Instructions for the task:
Nothing outside the stretch is wanted. Repeat exactly the lines of the listing below from the one that contains "600x723 pixels." through the one that contains "Task: Collapse the", both ends included.
━━━━━━
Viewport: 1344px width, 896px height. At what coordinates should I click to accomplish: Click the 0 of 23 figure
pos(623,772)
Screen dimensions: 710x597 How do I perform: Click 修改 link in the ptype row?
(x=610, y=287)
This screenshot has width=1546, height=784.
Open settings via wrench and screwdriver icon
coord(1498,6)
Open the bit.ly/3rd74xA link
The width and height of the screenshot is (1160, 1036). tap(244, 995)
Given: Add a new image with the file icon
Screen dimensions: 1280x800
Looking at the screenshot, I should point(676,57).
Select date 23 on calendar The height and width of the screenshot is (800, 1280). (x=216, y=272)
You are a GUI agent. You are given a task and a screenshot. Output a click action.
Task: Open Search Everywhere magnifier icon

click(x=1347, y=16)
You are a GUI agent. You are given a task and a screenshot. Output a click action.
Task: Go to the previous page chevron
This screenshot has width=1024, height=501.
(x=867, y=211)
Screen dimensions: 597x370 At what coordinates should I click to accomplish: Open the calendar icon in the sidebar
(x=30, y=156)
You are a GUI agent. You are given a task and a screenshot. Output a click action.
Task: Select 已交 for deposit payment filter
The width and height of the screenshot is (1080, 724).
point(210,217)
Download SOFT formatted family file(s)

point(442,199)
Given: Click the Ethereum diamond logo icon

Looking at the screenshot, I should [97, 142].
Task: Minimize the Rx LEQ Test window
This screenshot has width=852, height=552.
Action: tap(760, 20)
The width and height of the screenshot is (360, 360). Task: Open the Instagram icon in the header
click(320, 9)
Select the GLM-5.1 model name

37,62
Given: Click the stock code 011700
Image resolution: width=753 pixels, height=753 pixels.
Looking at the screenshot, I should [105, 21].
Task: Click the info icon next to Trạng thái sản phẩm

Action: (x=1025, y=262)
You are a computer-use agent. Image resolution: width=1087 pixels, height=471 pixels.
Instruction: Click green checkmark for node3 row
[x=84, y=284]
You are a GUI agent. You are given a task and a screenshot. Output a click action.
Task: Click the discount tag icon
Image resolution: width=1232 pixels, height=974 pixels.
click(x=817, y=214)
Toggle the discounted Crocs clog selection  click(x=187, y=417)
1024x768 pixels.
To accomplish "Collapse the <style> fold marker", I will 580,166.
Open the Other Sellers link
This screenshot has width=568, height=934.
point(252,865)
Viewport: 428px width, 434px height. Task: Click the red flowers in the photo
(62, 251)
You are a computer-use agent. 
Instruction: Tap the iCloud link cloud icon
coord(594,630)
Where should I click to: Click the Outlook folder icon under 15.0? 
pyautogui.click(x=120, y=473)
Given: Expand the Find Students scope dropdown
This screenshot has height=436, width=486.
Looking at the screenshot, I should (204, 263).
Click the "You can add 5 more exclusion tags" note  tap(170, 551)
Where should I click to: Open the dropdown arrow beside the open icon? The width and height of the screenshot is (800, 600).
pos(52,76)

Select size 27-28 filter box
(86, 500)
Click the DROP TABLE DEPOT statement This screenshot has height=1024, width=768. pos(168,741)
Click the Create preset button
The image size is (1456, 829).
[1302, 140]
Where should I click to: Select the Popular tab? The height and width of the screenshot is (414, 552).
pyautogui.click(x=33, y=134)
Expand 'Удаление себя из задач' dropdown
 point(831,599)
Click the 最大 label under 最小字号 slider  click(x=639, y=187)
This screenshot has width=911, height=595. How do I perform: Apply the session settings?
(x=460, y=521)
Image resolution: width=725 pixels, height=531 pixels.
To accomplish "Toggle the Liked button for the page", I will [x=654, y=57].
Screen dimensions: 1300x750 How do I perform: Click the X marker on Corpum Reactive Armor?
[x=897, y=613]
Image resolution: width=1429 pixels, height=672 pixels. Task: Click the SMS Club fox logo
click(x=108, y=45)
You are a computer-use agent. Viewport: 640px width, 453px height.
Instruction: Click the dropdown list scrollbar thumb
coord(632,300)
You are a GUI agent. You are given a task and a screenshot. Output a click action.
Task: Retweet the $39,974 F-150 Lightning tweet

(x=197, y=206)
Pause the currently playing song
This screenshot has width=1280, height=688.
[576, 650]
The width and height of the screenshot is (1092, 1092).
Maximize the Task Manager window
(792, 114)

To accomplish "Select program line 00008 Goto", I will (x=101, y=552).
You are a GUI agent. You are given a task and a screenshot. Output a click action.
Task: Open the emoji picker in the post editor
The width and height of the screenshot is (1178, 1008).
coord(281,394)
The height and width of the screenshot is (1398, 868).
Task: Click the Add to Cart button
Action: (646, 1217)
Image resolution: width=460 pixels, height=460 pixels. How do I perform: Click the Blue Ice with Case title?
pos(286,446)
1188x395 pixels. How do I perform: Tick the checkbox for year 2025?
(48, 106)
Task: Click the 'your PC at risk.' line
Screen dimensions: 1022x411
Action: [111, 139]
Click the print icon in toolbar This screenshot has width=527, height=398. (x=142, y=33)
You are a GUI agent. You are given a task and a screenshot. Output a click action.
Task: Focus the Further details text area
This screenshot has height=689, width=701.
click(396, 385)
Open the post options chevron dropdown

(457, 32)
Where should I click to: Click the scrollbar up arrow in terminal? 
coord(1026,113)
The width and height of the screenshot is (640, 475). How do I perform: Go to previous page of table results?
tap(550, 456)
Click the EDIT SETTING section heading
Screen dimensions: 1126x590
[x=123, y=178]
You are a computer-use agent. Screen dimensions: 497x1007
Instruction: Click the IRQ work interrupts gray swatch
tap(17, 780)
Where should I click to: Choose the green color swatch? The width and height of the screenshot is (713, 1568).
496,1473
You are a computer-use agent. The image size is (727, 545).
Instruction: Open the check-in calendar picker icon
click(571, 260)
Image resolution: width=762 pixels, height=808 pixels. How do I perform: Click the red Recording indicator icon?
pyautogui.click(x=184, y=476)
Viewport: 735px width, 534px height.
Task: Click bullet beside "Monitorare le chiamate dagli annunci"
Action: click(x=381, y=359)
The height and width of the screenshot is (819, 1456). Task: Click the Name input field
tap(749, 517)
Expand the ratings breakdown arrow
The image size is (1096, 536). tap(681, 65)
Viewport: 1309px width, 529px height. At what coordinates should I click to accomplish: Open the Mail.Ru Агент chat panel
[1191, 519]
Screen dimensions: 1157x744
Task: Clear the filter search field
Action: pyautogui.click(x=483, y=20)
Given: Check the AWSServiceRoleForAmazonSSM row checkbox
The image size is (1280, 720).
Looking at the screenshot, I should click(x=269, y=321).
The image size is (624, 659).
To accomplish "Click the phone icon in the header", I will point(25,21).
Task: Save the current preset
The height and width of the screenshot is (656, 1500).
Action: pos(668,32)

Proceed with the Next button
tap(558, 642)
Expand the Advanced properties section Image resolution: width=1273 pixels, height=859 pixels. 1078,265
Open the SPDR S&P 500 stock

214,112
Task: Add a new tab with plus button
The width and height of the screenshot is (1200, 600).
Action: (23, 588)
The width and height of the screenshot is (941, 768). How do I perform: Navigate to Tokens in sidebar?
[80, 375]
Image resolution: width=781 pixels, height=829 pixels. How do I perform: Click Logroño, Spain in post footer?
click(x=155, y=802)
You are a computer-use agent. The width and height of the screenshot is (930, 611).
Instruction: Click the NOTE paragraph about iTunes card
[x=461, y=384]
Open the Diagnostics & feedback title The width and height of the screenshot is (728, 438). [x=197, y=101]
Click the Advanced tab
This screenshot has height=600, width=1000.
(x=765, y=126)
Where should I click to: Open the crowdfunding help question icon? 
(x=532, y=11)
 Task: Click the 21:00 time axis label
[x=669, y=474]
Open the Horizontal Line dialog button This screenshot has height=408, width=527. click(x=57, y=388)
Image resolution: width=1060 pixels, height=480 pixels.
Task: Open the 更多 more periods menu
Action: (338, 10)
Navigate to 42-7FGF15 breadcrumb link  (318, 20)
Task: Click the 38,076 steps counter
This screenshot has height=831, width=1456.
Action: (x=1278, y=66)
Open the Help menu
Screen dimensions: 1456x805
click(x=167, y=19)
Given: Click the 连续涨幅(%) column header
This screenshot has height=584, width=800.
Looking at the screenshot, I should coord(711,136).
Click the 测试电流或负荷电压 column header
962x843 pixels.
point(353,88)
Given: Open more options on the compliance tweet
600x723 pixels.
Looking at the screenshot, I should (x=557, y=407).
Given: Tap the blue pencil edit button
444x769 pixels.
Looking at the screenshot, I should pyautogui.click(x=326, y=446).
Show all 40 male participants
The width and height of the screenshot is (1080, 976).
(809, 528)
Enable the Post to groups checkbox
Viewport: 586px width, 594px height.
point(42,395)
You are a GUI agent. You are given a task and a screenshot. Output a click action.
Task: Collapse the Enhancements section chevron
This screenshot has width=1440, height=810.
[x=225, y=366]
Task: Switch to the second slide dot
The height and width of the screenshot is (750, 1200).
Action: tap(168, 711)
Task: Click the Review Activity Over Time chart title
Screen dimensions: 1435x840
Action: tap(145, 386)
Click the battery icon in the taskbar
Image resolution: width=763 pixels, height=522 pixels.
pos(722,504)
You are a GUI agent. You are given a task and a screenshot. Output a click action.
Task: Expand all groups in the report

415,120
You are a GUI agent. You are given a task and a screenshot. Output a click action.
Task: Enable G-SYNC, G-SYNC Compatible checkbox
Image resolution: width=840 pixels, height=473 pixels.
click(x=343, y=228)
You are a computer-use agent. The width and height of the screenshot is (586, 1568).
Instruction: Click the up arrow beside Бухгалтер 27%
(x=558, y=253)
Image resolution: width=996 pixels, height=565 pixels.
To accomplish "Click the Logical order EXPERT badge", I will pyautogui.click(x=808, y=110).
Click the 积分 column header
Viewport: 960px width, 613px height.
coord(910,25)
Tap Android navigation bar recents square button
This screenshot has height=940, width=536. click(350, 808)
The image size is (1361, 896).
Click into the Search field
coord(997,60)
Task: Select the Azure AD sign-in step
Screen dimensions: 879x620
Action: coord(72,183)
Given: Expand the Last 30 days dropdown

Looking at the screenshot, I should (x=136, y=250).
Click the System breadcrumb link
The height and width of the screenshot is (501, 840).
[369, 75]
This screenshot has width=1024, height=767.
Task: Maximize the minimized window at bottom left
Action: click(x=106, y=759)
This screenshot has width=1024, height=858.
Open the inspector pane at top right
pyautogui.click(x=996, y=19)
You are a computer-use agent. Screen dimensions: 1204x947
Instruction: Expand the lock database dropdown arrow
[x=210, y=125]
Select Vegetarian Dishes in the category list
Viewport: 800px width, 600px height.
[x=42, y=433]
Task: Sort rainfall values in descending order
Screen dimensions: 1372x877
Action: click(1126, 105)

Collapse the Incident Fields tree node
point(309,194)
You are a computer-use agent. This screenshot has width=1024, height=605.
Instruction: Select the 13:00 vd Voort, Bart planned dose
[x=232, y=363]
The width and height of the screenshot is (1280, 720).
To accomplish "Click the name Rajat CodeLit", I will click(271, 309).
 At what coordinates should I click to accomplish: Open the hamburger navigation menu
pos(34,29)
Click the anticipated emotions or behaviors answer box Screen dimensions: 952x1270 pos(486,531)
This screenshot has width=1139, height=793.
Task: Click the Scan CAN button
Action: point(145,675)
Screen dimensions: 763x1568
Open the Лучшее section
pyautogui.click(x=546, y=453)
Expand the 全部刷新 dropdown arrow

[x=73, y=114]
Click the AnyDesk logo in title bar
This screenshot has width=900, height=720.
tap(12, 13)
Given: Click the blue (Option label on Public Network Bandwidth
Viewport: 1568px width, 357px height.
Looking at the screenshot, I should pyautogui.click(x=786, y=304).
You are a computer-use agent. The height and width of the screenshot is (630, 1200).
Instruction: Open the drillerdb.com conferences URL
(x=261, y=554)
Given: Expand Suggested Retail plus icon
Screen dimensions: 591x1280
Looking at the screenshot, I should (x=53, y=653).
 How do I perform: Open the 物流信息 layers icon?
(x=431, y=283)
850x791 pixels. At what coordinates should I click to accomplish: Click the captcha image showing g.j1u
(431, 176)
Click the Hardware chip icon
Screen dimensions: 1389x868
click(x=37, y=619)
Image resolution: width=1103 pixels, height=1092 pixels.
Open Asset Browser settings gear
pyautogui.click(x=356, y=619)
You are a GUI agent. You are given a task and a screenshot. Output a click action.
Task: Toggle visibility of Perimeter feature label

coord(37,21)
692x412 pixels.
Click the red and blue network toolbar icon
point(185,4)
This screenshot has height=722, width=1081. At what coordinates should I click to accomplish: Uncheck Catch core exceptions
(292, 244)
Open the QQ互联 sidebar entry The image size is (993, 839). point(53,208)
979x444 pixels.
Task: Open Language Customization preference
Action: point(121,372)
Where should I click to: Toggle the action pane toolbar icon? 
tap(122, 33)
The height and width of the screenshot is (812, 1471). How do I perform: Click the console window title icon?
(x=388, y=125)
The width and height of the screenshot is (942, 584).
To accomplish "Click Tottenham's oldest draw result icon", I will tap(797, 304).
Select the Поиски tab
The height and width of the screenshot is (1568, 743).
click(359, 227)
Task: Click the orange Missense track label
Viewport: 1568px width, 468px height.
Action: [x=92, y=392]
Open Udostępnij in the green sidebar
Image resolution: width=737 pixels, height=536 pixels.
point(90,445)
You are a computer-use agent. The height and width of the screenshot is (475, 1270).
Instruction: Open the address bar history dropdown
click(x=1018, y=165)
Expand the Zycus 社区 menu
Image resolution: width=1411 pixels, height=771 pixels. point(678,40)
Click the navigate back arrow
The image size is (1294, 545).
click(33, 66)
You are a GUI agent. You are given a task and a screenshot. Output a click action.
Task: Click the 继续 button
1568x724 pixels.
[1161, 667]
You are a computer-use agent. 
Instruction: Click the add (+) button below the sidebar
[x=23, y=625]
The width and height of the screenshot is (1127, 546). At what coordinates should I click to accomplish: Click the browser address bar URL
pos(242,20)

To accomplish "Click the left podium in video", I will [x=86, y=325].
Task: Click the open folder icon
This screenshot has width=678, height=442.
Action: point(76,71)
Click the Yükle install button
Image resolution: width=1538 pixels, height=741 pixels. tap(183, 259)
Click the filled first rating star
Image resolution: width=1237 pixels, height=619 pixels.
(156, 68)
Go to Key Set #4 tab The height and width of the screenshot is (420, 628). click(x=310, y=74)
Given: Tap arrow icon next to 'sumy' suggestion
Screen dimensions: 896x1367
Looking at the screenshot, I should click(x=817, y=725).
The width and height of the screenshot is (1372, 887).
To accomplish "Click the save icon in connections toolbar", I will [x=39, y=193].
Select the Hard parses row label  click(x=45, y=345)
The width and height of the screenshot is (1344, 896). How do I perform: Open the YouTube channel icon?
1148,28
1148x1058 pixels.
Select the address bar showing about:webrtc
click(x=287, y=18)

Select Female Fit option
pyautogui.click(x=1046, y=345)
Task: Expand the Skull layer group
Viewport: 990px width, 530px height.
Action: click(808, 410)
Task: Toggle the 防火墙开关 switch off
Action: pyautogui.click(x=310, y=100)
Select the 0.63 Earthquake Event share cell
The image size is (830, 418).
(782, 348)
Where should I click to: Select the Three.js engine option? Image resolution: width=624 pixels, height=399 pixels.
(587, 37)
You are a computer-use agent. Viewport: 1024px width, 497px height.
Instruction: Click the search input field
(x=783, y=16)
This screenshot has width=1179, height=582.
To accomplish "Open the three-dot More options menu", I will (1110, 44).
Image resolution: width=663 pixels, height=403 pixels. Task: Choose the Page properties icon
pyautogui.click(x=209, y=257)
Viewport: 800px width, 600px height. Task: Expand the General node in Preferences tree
━━━━━━
Answer to this problem:
600x723 pixels.
Looking at the screenshot, I should (x=557, y=407).
Given: Tap the blue pencil edit button
444x769 pixels.
Looking at the screenshot, I should pyautogui.click(x=326, y=446).
Show all 40 male participants
The width and height of the screenshot is (1080, 976).
(809, 528)
Enable the Post to groups checkbox
Viewport: 586px width, 594px height.
point(42,395)
You are a GUI agent. You are given a task and a screenshot. Output a click action.
Task: Collapse the Enhancements section chevron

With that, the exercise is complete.